Pega File processing Azure storage files
In this article, we will see how Pega file listener can process the file uploaded into Azure storage repository.
We already have a dedicated article on file listener processing.
In this article, we will concentrate more on accessing the file location part.
We know how a file listener works – The listener can easily access and process any file on the server path location. Now, what if the file is in a different location, say in cloud storage?
In this tutorial, we will discuss two solutions
- Mounting file system < Pega 8.4 version
- Using Repository rule – Pega 8.4 + versions
This tutorial was implemented using Pega personal edition 8.5, but the core concepts remain the same in higher versions as well
Before getting into the solution, let us talk about storage accounts in Azure.
To get a basic understanding about Azure cloud computing, I would recommend you to go through few docs on Azure fundamentals –
https://docs.microsoft.com/en-us/learn/certifications/azure-fundamentals
Anyways, I will try to explain a few azure terms throughout the tutorial.
Azure portal – Is the GUI where you can manage your Azure resources.
Business scenario – Let’s say organization ABC started using Azure cloud computing and all IT applications are started moving towards cloud migration. For now, let’s assume that still, our pega application is running on premise. A Java application produces a CSV file daily for the loan arrear details and places it in our pega app server via some FTP protocol. Pega uses file listener to process the CSV file. All is well. Now, the Java application migrated to Azure cloud and they are able to create the CSV file and store it under the azure storage. So, we have a find a solution to make our file listener process the file from Azure storage.
First, let’s see where the files are stored in Azure.
What are the pre-requisites for this tutorial?
1. A Valid Azure subscription
You can use the free subscription for a month (you need to provide credit card details!!, but will be charged only when you cross certain limit and you can have control on that).
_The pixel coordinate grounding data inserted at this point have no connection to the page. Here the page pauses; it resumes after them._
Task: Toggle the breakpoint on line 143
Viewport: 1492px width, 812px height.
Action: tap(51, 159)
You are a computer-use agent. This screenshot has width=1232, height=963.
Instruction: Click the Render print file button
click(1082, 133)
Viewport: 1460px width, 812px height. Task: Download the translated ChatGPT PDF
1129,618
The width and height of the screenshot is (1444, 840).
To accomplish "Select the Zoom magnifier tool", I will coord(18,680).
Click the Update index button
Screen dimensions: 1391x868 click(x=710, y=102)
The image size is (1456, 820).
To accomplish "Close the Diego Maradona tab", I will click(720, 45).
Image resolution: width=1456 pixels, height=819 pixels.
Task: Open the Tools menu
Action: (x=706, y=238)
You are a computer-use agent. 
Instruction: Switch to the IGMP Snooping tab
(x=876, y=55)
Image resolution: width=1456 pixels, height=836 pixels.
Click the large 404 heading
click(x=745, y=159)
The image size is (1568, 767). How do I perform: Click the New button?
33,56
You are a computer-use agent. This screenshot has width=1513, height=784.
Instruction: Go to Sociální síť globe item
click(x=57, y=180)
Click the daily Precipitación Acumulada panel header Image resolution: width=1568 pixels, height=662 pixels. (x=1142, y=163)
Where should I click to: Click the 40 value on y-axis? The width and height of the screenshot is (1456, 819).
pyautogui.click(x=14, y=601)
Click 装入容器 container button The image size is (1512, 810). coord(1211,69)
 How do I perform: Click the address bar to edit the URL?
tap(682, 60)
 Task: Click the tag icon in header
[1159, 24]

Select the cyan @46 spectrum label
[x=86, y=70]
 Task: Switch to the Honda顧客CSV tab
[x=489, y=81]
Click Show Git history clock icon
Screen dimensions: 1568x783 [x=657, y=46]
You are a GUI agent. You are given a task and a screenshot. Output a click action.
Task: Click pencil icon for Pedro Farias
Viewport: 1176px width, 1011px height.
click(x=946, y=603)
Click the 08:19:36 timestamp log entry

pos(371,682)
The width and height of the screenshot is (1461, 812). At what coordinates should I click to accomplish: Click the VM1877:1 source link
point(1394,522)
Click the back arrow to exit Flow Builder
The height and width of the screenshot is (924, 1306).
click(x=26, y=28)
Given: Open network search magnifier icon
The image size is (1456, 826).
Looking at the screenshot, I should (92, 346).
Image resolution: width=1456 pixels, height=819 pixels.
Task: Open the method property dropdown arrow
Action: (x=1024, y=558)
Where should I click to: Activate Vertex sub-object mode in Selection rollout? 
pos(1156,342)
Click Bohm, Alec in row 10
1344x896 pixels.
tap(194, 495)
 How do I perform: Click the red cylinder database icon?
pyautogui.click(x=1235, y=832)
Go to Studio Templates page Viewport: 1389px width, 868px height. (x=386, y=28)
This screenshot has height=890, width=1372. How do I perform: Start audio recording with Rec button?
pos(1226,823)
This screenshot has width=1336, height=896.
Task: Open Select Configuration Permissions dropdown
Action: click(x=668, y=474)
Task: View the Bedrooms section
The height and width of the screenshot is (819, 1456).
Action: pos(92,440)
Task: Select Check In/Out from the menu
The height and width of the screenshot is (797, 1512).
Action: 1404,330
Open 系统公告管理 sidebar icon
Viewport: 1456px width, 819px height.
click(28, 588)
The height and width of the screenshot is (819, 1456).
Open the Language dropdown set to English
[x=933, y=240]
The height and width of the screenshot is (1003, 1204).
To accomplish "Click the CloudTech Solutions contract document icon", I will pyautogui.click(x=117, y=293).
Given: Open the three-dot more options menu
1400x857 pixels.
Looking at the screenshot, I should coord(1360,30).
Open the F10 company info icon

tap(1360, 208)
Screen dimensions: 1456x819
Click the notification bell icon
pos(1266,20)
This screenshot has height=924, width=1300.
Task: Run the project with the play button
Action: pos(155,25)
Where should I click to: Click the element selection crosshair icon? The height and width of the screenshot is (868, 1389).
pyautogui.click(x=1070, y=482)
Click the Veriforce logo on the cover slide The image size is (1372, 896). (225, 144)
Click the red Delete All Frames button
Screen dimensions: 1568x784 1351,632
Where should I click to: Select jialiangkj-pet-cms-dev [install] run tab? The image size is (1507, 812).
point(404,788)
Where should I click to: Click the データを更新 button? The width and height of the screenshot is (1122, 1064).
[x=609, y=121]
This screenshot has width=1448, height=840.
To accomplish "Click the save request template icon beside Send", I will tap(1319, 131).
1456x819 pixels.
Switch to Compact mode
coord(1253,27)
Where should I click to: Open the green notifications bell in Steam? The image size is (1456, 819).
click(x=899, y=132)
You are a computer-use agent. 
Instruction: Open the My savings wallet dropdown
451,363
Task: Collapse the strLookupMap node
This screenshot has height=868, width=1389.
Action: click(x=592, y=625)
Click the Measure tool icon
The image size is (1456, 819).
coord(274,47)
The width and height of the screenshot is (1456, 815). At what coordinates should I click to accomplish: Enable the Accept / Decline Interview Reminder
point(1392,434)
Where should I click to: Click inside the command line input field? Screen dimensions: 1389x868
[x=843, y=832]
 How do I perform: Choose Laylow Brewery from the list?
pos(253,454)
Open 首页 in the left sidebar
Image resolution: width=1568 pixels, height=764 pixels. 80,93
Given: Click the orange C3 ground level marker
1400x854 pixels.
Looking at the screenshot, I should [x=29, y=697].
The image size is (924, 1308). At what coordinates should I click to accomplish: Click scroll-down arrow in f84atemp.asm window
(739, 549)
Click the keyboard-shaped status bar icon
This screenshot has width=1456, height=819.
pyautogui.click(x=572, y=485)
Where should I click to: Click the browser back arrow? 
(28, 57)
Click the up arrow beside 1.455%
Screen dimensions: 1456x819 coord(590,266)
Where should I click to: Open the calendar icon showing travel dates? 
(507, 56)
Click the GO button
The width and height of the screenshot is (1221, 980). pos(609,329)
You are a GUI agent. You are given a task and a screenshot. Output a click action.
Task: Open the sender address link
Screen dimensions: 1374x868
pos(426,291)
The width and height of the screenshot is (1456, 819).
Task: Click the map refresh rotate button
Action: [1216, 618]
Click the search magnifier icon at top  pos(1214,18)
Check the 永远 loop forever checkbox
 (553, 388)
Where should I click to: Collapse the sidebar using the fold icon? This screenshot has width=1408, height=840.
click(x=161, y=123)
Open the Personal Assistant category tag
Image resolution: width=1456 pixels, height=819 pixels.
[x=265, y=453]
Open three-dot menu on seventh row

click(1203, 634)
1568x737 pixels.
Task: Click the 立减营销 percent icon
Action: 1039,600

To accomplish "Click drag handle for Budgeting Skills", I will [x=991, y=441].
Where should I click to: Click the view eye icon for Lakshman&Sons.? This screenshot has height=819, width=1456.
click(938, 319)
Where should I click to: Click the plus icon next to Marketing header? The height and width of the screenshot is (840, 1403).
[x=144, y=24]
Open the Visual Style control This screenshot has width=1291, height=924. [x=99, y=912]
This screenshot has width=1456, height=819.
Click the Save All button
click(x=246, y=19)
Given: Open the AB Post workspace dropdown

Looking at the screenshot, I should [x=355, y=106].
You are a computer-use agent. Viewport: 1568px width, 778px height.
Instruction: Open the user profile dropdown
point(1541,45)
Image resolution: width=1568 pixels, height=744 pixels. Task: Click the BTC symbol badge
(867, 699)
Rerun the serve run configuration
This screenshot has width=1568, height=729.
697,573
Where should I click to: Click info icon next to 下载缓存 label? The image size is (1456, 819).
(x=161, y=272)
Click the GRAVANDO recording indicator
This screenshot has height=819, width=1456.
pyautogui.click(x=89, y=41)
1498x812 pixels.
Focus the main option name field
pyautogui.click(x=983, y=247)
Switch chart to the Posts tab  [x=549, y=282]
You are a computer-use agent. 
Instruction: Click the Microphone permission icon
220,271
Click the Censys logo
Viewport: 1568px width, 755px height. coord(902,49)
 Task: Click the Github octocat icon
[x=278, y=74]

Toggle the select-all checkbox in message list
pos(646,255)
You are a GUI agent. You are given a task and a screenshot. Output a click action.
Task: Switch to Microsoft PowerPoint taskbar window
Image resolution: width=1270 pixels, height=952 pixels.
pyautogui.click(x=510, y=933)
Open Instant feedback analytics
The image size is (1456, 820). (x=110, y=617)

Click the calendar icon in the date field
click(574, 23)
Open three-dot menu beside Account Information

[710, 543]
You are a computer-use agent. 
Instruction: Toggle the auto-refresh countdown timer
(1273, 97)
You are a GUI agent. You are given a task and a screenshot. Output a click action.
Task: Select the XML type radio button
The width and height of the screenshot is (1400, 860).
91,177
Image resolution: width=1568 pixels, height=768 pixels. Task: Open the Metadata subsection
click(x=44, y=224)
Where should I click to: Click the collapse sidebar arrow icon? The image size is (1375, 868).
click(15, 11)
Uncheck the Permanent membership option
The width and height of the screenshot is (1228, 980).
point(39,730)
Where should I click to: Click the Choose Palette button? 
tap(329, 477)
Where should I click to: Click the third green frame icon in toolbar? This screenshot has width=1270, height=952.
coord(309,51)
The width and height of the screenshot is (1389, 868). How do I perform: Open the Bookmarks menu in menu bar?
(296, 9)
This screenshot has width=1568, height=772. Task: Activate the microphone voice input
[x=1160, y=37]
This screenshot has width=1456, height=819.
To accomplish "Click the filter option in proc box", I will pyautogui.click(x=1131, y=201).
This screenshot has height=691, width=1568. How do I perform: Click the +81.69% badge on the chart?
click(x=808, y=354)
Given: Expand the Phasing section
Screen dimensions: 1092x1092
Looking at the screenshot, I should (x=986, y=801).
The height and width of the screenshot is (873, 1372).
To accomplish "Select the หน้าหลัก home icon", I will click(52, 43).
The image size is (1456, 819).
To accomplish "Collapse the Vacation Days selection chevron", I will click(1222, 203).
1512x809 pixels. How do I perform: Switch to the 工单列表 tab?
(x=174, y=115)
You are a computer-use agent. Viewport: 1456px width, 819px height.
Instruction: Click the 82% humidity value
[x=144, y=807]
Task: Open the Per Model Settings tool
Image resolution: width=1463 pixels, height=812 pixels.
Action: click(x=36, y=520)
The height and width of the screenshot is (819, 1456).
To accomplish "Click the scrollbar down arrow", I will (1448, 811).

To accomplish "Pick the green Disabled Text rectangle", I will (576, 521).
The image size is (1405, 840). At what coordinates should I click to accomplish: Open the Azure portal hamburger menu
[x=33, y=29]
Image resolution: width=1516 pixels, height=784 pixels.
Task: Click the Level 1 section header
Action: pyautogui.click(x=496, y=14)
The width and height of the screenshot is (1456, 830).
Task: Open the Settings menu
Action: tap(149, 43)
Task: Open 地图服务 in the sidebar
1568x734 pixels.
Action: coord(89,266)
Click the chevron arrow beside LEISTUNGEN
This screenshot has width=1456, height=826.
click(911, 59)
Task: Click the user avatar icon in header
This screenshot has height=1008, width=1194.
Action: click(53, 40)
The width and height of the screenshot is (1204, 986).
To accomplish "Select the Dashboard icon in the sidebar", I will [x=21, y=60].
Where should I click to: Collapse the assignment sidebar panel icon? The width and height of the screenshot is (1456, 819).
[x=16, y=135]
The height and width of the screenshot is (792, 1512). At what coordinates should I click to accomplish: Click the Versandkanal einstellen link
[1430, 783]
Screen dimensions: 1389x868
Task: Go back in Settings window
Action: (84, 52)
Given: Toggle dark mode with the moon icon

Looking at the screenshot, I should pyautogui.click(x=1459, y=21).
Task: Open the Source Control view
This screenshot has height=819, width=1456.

https://azure.microsoft.com/en-in/free/
If you registered for training, you may have Azure pass subscription which you can use as well.
You definitely need a subscription before proceeding.
2. A file listener in Pega
To change the source location and test different scenarios.
Let’s start with the configurations
Create Storage account resource in Azure
Launch the Azure portal and add a new resource- storage account.
Just like other resources, you need to enter some basic details like – Subscription, location, networking etc.
Also the type of storage account defines what type of service you can use.
There are a few services like – Blob, file, queue, table etc.
If you select Account kind as BlobStorage then it is specific for only Blob service. General purpose kind supports all type of services.
Look at this link for more details on it –
On creating storage account, you can decide what type of protocol you will be using for file share.
Mostly it can be SMB or NFS.
What is the difference between SMB and NFS?
– Service Messaging Protocol (SMB) is the native file sharing protocol for windows systems and Network File System (NFS) is used in Linux systems for file sharing.
– With additional configuration, we can enable NFS is Windows, similarly SMB in Linux.
Actually I wanted to try mounting blob storage using NFS protocol, but there were lot of restriction with Windows home edition. I have to give up at one point and start with SMB protocol for File Shares.
Azure has a nice documentation on blob storage for NFS protocol in preview/Beta mode for both Linux and Windows–
You can also mount blob storage as a filesystem using blobfuse –
https://docs.microsoft.com/en-us/azure/storage/blobs/storage-how-to-mount-container-linux
In the first part of the tutorial, I will mount the file share using SMB protocol.
For SMB configuration, you don’t need to worry much during storage account creation.
But with NFS, you will find a handful of restrictions – like restricted to a certain kind, location, networking (full public is not allowed!), etc.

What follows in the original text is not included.